Billie Eilish has shared two performances of her playing ‘TV’ and ‘The 30th’ live in a forest in Singapore.
The videos – directed by Singaporean director Choānn and filmed in partnership with the Singapore Tourism Board – find Eilish and her brother Finneas performing acoustic in the nature park Cloud Forest.
Both tracks recently featured on her ‘Guitar Songs’ EP which she released in July. You can view the videos below.
“Singapore was one of the first places I ever went on tour. I was only there for a day and absolutely fell in love with it,” Eilish said in a statement via Rolling Stone.

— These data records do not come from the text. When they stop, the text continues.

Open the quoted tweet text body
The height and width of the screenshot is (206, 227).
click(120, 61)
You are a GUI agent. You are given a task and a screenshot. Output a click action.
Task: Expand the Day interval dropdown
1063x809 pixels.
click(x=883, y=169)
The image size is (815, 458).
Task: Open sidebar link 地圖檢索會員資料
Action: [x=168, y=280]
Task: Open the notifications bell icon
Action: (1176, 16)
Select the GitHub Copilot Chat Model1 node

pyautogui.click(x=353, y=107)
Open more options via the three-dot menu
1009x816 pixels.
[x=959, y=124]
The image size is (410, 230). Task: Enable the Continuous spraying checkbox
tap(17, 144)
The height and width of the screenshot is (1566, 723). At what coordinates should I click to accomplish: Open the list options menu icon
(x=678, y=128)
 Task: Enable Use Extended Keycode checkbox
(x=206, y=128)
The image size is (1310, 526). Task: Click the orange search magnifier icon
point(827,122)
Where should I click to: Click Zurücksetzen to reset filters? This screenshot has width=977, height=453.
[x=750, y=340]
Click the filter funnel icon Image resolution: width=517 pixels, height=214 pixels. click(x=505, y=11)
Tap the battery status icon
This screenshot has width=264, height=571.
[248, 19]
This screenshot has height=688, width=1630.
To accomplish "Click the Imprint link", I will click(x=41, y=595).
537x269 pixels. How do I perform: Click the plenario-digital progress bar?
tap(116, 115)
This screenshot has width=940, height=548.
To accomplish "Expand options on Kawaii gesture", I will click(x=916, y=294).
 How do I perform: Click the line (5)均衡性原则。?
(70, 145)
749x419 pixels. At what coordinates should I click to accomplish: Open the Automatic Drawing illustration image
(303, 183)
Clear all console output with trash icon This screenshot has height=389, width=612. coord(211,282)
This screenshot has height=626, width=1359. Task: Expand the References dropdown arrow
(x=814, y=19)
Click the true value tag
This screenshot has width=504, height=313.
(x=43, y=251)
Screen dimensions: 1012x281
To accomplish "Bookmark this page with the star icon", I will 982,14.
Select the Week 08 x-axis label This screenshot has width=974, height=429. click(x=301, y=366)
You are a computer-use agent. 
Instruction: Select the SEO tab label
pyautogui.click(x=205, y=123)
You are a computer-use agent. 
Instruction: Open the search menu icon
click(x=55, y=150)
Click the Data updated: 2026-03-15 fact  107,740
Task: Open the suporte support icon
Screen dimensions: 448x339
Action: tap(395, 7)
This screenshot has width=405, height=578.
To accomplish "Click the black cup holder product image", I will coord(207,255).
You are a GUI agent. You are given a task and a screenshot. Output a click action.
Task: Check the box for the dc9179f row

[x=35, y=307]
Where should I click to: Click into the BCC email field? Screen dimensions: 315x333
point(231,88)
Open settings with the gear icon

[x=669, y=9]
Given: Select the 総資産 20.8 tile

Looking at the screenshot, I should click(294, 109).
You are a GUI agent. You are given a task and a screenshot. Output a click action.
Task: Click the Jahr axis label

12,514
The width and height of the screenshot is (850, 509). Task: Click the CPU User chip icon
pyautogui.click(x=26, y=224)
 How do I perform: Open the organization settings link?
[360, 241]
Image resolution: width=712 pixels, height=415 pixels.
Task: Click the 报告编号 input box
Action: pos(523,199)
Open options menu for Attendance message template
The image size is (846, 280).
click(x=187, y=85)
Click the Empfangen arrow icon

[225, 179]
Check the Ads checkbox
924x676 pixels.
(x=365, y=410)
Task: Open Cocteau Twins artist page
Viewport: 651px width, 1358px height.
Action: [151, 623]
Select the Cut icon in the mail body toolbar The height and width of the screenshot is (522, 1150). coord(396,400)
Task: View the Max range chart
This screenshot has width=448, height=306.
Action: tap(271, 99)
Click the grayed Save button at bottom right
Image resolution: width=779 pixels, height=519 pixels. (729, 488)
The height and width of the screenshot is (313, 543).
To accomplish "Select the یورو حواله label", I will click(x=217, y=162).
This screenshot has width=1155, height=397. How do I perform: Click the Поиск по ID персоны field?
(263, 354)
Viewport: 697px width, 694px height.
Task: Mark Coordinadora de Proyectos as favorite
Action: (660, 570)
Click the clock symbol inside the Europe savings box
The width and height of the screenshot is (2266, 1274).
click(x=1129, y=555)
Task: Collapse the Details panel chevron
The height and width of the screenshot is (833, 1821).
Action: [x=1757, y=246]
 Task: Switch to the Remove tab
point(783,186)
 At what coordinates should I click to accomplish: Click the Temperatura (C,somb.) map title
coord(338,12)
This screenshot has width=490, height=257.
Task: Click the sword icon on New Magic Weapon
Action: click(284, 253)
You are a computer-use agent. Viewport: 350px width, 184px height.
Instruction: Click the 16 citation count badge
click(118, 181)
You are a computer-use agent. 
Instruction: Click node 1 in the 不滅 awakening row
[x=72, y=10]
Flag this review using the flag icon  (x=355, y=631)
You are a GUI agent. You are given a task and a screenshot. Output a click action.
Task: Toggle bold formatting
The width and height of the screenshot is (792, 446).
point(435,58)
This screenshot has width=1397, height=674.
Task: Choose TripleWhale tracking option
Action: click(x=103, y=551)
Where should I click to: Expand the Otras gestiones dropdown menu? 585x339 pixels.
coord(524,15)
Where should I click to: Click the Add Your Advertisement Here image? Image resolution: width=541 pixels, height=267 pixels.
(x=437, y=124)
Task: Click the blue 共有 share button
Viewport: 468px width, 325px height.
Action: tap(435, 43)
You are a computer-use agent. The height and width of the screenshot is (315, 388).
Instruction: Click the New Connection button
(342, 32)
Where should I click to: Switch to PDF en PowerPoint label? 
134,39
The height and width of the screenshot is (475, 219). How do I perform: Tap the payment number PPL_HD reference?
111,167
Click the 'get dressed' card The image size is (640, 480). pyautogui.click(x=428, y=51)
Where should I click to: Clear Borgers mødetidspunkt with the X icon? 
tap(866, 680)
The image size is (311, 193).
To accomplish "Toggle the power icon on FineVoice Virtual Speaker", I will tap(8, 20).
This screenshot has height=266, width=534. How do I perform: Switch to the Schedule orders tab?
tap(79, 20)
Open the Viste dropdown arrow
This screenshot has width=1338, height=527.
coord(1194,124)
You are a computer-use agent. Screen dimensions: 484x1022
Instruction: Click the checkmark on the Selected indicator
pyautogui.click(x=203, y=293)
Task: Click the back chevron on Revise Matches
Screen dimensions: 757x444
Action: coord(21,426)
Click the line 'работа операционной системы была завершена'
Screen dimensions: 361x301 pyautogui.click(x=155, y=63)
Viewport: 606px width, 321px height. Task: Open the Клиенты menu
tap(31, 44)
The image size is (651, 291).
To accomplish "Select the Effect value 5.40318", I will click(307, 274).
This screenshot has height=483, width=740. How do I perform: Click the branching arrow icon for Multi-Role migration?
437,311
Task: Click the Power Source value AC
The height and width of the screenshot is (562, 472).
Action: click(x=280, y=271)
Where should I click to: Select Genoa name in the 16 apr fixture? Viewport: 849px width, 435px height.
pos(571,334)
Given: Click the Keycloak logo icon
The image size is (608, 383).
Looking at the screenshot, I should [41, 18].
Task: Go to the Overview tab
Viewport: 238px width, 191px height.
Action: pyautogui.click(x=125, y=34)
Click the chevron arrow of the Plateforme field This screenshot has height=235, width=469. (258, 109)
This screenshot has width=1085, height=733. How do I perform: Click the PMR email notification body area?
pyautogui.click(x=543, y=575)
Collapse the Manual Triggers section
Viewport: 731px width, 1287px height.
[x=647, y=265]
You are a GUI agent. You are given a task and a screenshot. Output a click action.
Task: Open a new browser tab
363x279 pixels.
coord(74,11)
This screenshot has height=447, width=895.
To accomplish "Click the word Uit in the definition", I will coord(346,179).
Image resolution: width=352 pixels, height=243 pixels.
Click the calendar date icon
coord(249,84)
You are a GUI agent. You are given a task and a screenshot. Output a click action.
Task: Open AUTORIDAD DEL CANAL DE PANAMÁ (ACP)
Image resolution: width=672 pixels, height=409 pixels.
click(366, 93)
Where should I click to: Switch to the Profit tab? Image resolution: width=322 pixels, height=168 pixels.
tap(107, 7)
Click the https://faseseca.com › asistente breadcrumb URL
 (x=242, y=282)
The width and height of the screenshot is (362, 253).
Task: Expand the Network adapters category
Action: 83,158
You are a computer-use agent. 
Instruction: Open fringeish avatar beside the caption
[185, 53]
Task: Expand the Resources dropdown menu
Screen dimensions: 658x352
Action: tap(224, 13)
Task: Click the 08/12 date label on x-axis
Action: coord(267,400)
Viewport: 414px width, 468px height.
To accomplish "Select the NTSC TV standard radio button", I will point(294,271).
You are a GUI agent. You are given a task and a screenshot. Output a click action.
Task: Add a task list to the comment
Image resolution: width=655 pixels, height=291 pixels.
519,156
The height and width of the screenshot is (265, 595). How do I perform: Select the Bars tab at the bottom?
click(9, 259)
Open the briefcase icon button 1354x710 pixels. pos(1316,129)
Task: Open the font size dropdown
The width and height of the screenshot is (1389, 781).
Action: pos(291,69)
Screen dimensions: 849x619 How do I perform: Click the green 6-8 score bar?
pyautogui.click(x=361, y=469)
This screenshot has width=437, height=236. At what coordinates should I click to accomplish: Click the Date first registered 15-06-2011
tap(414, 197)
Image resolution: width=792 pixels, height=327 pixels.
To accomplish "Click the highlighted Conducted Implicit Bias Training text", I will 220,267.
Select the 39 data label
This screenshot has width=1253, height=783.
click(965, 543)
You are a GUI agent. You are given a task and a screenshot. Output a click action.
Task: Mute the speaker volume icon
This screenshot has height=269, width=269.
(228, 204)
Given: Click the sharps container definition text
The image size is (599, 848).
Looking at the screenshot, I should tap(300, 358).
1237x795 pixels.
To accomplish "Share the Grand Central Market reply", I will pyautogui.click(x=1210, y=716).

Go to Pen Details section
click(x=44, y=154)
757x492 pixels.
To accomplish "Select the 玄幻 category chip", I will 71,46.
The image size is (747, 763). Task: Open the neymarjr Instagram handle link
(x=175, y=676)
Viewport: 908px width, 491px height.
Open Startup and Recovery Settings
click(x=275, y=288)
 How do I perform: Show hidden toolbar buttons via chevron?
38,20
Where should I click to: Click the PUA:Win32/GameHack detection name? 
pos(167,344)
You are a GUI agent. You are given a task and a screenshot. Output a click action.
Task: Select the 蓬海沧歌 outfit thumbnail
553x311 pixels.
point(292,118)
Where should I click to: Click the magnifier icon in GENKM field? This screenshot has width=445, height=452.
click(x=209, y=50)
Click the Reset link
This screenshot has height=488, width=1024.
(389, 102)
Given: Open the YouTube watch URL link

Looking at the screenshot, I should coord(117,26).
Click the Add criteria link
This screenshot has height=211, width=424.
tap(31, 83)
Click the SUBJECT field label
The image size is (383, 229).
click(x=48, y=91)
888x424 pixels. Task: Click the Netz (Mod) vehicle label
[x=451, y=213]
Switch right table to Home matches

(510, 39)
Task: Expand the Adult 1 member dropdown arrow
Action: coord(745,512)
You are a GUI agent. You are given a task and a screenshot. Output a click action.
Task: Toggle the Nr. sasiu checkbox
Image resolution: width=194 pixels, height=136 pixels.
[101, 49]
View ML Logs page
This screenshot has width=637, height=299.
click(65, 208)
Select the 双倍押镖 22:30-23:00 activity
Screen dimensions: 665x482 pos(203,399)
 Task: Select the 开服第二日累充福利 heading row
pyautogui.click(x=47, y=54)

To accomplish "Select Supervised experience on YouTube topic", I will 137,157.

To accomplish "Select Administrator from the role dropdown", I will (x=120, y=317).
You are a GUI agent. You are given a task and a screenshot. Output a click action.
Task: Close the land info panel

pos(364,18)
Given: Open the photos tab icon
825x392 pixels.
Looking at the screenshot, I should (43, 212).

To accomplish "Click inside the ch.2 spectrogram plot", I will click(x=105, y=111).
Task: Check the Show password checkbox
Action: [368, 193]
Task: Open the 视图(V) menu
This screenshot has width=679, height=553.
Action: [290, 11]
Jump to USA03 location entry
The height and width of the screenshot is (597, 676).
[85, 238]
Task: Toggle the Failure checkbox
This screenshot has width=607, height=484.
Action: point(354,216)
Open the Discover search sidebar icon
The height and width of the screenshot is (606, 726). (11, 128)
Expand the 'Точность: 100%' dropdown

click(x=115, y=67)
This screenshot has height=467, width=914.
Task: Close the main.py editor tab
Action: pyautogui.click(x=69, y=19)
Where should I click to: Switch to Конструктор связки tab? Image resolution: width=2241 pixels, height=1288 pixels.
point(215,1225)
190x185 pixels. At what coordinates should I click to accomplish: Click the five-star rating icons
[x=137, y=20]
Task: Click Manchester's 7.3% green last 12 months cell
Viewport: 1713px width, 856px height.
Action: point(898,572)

“The Cloud Forest is one of the most beautiful places I’ve ever seen in my life. These two songs really are just very important to me in a lot of ways. I feel really connected to them and very personally protective over them, and I wanted to have some sort of peace with the songs that felt really intimate and personal.
“It just felt really comfortable to do it in a place as beautiful at the Cloud Forest.”
Eilish previously said she wrote the “first verse and the chorus” of ‘TV’ earlier this year with Finneas. She also discussed the lyrics of the track, where she sings “The internet is going wild / while they’re overturning Roe v. Wade”. The pop star has spoken out against anti-abortion laws in the past.
“We wrote that line a few weeks before it was officially overturned,” she said. “It was a placeholder of doom. I mean, it was the day of Glastonbury that it happened, and I was sitting in the… We were at this house, and I was sitting with the dogs in the grass.
Eilish continued: “My mom came out, and she just stood there, and she went, ‘They overturned it.’ We all were just like… God, it was like a curtain of doom. I mean, there was almost no even reaction. I had this, I guess, now that I think about it, unrealistic hope that that wouldn’t happen.”
She also talked about ‘The 30th’ sharing that it was the first song they’d written since ‘Happier Than Ever’.
Meanwhile, the singer recently revealed that she’s become more outgoing, following a period during in which she was “scared to step outside.”